Bisnis.com, JAKARTA—Menteri Energi dan Sumber Daya Mineral Ignasius Jonan meresmikan beberapa pembangunan infrastruktur sektor ESDM di Nusa Tenggara Timur, Sabtu (23/3/2019).
Infrastruktur sektor ESDM yaitu Penerangan Jalan Umum Tenaga Surya (PJU-TS), Lampu Tenaga Surya Hemat Energi (LTSHE) dan Sumur Bor Air Tanah.
Terkait sejumlah peresmian infrastruktur sektor ESDM di NTT, Jonan mengatakan bahwa daerah tersebut memerlukan perhatian yang lebih baik.
“Pembangunan harus berkeadilan sosial,” tuturnya dalam keterangan tertulis.
Jonan mengaku tergerak melihat rasio elektrifikasi di NTT yang terbilang rendah, sehingga pihaknya ingin datang langsung melihat kondisi NTT.
"Provinsi NTT untuk rasio elektrifikasi paling rendah, saya memerintahkan PLN akan mati-matian untuk memenuhi 90%," katanya.
Tahun lalu, sebanyak 1.034 titik PJU-TS terpasang di Kota Kupang (175 titik) dan Kab. Belu (425 titik).
Rencananya, NTT juga akan mendapatkan tambahan PJU-TS 2.000 titik pada 2019. Dengan adanya penambahan PJU-TS di NTT, diharapkan jalan-jalan umum lebih terang, sementara tagihan listriknya lebih hemat.

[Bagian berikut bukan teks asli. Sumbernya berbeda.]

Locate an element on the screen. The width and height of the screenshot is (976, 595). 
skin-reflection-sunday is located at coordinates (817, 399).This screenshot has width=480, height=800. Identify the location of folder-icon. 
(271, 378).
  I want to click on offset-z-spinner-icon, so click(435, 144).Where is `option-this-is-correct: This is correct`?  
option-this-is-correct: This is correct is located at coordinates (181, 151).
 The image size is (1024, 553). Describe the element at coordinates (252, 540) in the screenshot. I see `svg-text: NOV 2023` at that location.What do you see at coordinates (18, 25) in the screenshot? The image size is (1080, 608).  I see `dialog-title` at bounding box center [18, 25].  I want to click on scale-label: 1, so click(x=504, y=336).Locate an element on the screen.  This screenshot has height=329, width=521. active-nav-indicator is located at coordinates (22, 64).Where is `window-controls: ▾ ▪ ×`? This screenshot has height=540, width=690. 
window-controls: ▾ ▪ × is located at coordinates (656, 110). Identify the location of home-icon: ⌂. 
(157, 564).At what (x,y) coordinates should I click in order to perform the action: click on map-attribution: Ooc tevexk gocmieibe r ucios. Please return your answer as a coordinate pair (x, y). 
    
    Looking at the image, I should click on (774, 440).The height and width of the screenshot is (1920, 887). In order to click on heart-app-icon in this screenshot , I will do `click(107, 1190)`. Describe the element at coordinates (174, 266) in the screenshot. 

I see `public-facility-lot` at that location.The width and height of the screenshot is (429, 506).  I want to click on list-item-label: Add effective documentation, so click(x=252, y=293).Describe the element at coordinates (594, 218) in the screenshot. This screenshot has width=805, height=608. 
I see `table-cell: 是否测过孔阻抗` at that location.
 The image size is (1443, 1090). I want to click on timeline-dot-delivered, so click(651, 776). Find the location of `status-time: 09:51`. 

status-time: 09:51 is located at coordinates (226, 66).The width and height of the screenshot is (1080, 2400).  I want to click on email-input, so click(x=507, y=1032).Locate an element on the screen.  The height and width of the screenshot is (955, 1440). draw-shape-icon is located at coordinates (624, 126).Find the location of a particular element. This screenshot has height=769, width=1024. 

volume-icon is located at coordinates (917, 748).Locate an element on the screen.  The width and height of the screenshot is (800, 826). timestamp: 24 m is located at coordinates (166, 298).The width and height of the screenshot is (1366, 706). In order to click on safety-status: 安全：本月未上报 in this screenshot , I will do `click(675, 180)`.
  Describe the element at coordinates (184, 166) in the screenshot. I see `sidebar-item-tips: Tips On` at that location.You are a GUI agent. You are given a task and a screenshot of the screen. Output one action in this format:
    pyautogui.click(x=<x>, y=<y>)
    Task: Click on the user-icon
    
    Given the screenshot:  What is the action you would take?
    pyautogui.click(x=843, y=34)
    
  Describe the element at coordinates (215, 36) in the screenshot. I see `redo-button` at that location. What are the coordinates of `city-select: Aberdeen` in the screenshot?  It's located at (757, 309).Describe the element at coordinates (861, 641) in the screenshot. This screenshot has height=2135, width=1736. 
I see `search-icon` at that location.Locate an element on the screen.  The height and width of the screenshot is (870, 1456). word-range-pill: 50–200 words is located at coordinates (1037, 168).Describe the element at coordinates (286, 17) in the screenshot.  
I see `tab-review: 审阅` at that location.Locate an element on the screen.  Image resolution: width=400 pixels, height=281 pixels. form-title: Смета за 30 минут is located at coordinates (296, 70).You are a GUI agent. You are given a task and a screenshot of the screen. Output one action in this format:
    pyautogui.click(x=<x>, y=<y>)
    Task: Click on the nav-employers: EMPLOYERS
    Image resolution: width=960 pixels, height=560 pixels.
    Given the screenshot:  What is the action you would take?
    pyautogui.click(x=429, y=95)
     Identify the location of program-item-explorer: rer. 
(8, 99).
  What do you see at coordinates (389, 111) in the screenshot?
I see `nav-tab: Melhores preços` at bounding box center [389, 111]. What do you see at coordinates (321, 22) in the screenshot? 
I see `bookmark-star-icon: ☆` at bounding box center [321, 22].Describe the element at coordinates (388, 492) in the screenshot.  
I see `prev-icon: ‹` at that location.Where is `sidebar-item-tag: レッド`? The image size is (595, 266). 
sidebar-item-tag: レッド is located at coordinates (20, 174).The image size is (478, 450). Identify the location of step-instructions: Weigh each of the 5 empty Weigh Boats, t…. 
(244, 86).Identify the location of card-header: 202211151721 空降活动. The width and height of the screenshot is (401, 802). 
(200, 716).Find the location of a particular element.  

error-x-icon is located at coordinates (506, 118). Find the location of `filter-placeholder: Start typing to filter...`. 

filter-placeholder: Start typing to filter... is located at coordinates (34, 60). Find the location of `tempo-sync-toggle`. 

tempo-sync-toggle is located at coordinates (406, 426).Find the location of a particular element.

Sementara untuk pembangunan LTSHE, Provinsi NTT merupakan salah satu wilayah yang mendapat alokasi pemasangan LTSHE sebanyak 4.284 unit yang tersebar pada 9 Kabupaten, yaitu Ende (89 unit), Flores Timur (555), Lembata (231), Alor (274), Sumba Timur (1.488), Sumba Tengah (532), Timor Tengah Selatan (766), Timor Tengah Utara (115), dan Belu (234).
Khusus pembangunan sumur bor air tanah, pada 2018 telah dibangun sebanyak 11 unit yang tersebar di 5 kabupaten NTT, dengan kapasitas produksi air bersih mencapai 581 ribu m3/tahun, yang mampu melayani sebanyak 25,6 ribu jiwa penduduk.
"Air bersih ini penting sekali. Kalau gak ada lampu bisa pakai lilin untuk penerangan. Tapi, kalau gak ada air bersih, pakai apa? Apalagi banyak daerah NTT sulit air," tambahnya.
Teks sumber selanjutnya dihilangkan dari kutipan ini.